Abstract:
The integration of artificial intelligence (AI) into healthcare holds significant
potential for enhancing colon cancer detection, prediction, and patient care. AI can
significantly improve decision-making processes, particularly in the diagnosis and
prognosis of colon cancer. This review focuses on explainable artificial intelligence
(XAI), which enhances the interpretability and transparency of AI models, facilitating
in-depth disease analysis. By leveraging XAI, this study delves into the complexities of
colorectal cancer, emphasizing early detection, risk assessment, and clinical
decision-making. The review critically examines existing literature on XAI applications in
colorectal cancer, highlighting both the benefits and limitations. It addresses key
challenges such as data privacy, model transparency, and regulatory compliance,
emphasizing the necessity for robust patient-provider communication to foster trust.

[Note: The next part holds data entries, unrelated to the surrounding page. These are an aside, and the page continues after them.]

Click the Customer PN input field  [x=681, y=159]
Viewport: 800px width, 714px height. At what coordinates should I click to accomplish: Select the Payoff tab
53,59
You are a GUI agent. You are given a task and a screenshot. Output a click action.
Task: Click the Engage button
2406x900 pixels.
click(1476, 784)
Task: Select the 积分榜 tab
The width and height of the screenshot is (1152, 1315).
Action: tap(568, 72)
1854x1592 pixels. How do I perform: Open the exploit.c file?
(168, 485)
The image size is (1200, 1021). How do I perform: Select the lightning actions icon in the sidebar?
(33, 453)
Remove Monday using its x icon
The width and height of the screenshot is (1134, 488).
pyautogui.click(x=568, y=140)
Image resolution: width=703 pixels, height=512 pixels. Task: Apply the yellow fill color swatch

Additionally, the study explores ethical and legal considerations, ensuring fair and
unbiased AI implementation. Advancements in predictive modeling and interpretive
techniques like SHAP (Shapley Additive exPlanations) are discussed, demonstrating
their potential in identifying biomarkers and improving patient outcomes through
personalized medicine. The review underscores the importance of mitigating biases in
AI models, promoting equity in clinical decision-making. Furthermore, this analysis
highlights the evolving landscape of AI in healthcare, showcasing significant
improvements in areas such as imaging assessment and risk prediction. It also delves
into the architecture of various AI models like VGG-16, ResNet50, and InceptionV3,
providing a comparative analysis of their accuracy in colorectal cancer detection.
Ultimately, this comprehensive analysis of XAI in colorectal cancer aims to bridge the
gap between technological innovation and clinical application. By offering insights into
the challenges and opportunities presented by XAI, the study seeks to inform future
research and policy development, enhancing the overall effectiveness of colon cancer
care and contributing to improved patient outcomes.